Das Marktangebot einer postmodernen Firma verschiebt sich vom Produkt zur Problemlösung. Postmoderne Waren haben Informationscharakter. Firmen, die Consulting, Design und System-Management anbieten, handeln rein mit Informationen. Und auch traditionelle Waren lassen sich heute nur noch verkaufen, wenn sie einen 'kommunikativen Index' haben. So macht die Kommunikation dem Konsum Konkurrenz. Wer sich auf dem postmodernen Markt behaupten will, muß Konsumformen der kommunikativen Lust prägen. Und Marketing muß eben Kommunikationsdesign sein, weil die Kommunikation den Konsum überlagert.

Wie wir gesehen haben, zielt Kommunikationsdesign heute also nicht mehr auf das Bewußtsein, sondern auf dessen Immunsystem: nämlich die Gefühle. Emotionen entsprechen Verhaltensmustern und werden in gewisser Weise erlernt. Deshalb ist es möglich, Gefühle zu modellieren. Emotional Design gestaltet Gefühlsmuster. Und ich meine: hier können Marketing-Manager etwas Entscheidendes von Kulturhistorikern lernen. In der archaischen Welt, an der Schwelle der abendländischen Zivilisation entstanden die Gefühle nicht spontan im Menschen, sondern wurden ihm von den Göttern aufgeprägt. Heute könnten wir ganz analog sagen: Die Gefühle werden uns vom Design und den Medien aufgeprägt.

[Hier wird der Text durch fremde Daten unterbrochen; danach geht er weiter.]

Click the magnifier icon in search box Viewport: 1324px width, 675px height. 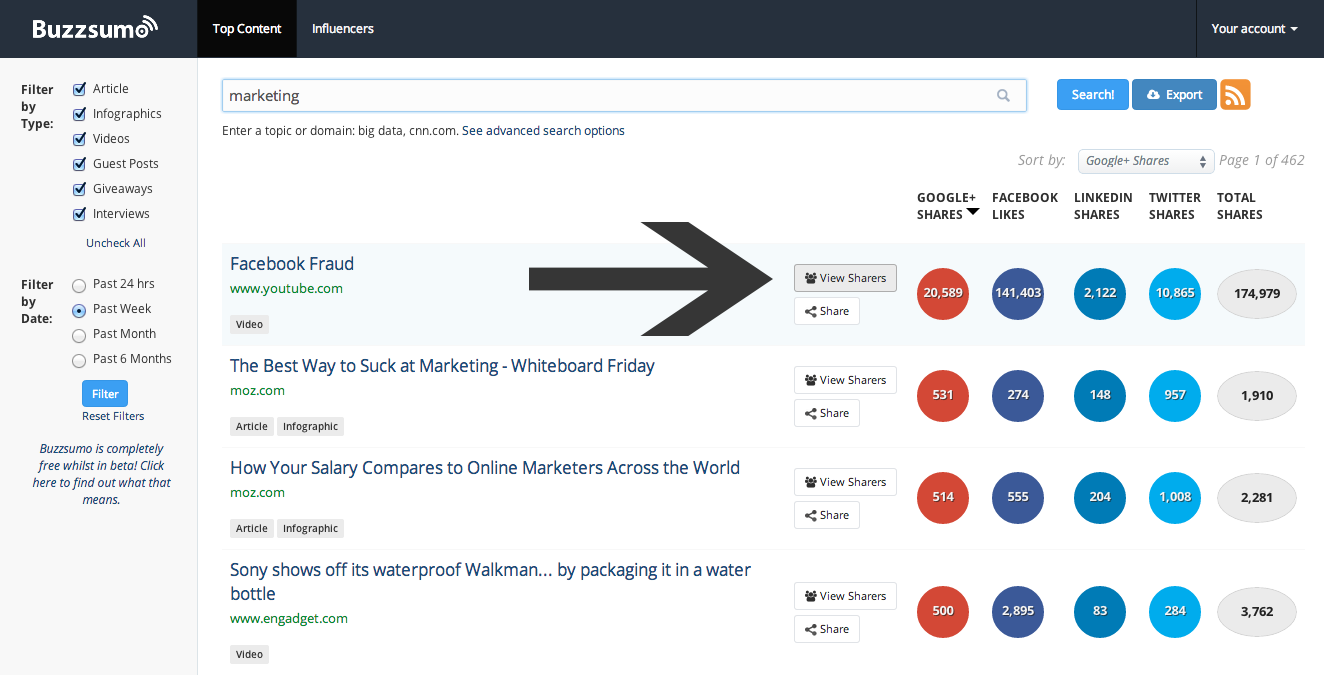pyautogui.click(x=1003, y=96)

Und damit sind wir schließlich beim Markt der Trends und Lebensstile angelangt. Wir wissen noch wenig von seiner Logik, weil sich die Intellektuellen hier nicht gerne die Hände schmutzig machen wollen. Der Markt korrumpiert, Trends sind oberflächlich, und der Zeitgeist ist nur der Medienherren eig'ner Geist - wer die Welt so sieht, gilt als unbestechlicher Mahner, der natürlich einen Ehrenplatz im Feuilleton verdient hat. Die deutsche Tiefe will also nichts vom Zeitgeist wissen - und das kann ja wohl nur heißen, daß man immer noch an Geschichtsphilosophie, universalistische Prinzipien oder Werte glaubt. Wer dagegen kulturelle Trends beschreibt, also an den 'Oberflächen' der Gesellschaft beobachtet, muß stets mit dem Vorwurf rechnen, seiner Darstellung fehle es an Stringenz, Zusammenhang und Begründung.

Ein klassisches Schimpfwort der deutschen Tiefe lautet Kultur-Fassade. Wer sie im Namen der Tiefe, des Wesentlichen oder der Echtheit einreißen möchte, hat aber, so meine ich, den Zusammenhang von Kulturbedeutsamkeit und Form noch nicht begriffen. Je stärker in der modernen Welt differenziert und pluralisiert wird, desto wichtiger werden Oberflächen. Deshalb wächst gerade in der modernen Gesellschaft die Kulturbedeutsamkeit des Formenspiels und der Konventionen. Distinguiertheit ist der Sinn für den feinen Unterschied. Und die Eigenformel der postmodernen Kultur könnte lauten:

Distinguo ergo sum - ich unterscheide, also bin ich.